With daily drone footage, live-tweeting, live streams, running commentary, political debate and in-depth interviews with participants, Hong Kong’s journalists offered a depth and intensity of coverage that hasn’t been seen in the city since.
That year, they really fulfilled their role as the fourth estate that holds governments to account and speaks truth to power.
But by the following year, the National Security Law had put an end to the activities of its once-intrepid press corps, barring the depiction of any scenes or slogans seen as “glorifying” the protesters or their aims.
Jimmy Lai, who was initially arrested and released on bail at the time of the national security raid, was taken back into custody, where he remains awaiting trial on national security charges.
He was also convicted of “fraud” in connection with the alleged misuse of Next Digital premises under the terms of its lease agreement.
Meanwhile, six former Apple Daily executives have pleaded guilty to “conspiring and colluding with foreign powers” under the national security law.
Other casualties
Six months after the raid on the Apple Daily, the pro-democracy Stand News website was also forced to close, with two of its senior editors prosecuted. A month later, Citizen News followed suit, saying it needed to shut down to keep its journalists safe.
“Four years on, the transformation has been shocking,” Leung Ka Lai said. “Nobody thought this could happen, not even people with more than a decade of experience in Hong Kong media organizations.”
“I used to think it would be something like the frog in the gradually heating pan of water, but actually, things changed overnight,” she said.
Leung, who worked for 16 years as a journalist in Hong Kong, the last three of them at the Apple Daily, tried to stay on after the paper closed, working as a citizen journalist covering protests and political opposition.
But she has since moved to the democratic island of Taiwan, where she founded Photon News, a service for Hong Kong readers anywhere in the world.
‘Be water’
Leaving felt like the Bruce Lee maxim used by the 2019 protesters to denote a fluid approach to political opposition, “Be Water.”
“I chose to leave because it turns out that there is some space to do my work here, enough freedom of expression,” she said.
“Resistance takes many forms, and refusing to put up banners can be a form of resistance, if that’s what the regime wants you to do,” Leung said. “I don’t want to put up protest banners — I’m a journalist.”
Yet Leung has found that self-censorship has dogged her shoestring news operation even in Taiwan, as people are reluctant to speak to the press due to risks under the national security law. There is also the need to protect her own employees.

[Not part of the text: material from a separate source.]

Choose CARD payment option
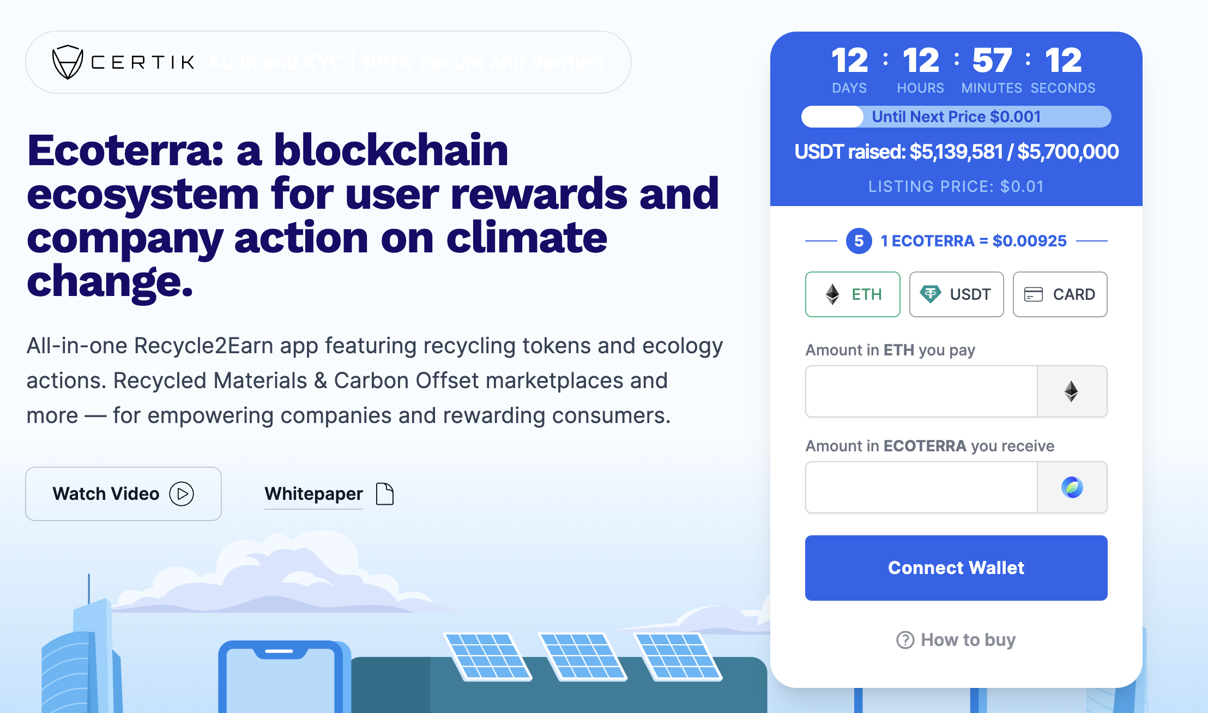Screen dimensions: 1208x713 pos(1060,294)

“We are now overseas, in a place that isn’t threatened by Hong Kong’s National Security Law, but still have to consider the safety of anonymous colleagues, and sometimes there are decisions to be made about which stories to run, and how they should be written,” Leung said.
While some former colleagues have carried on reporting via social media, there are concerns about how effective an option this can be in the longer term.

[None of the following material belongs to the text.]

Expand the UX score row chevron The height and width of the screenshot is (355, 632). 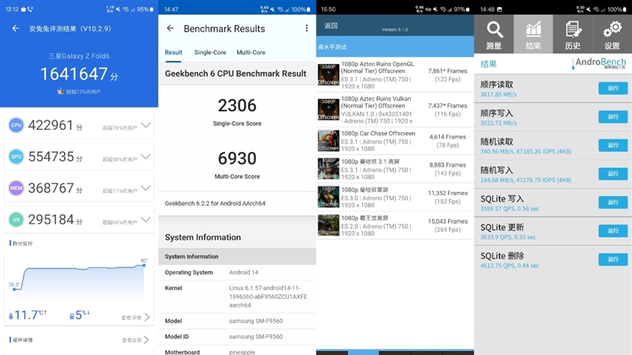click(x=145, y=220)
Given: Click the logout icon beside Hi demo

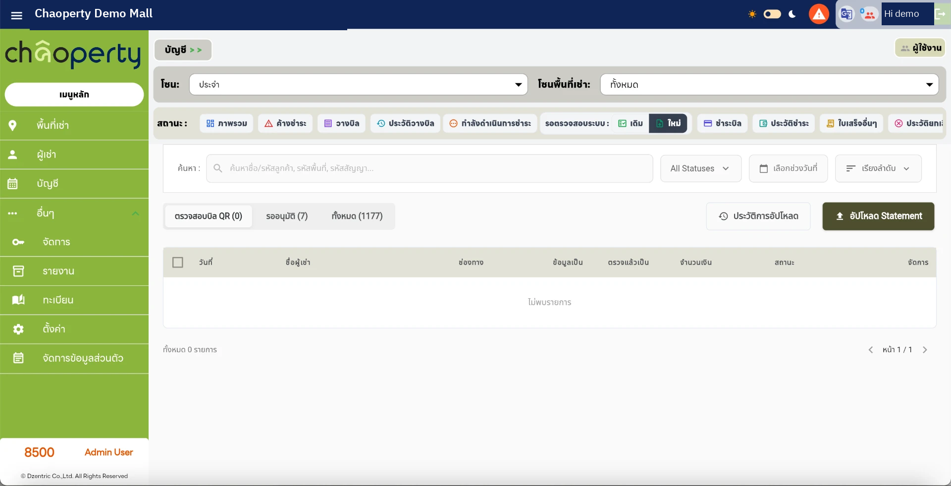Looking at the screenshot, I should click(941, 14).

“There are lot of like-minded colleagues in Hong Kong who have started their own news platforms, and there seems to be some room for them to do that,” Leung said, adding that while 12 media organizations have folded, 15 new services — albeit smaller and less well-funded — have sprung up to take their place.
“But Hong Kongers are pretty picky, and won’t just accept anything you feed them,” she said, adding that the prospects for what little press freedom remains are looking grim, with the government planning further national security legislation.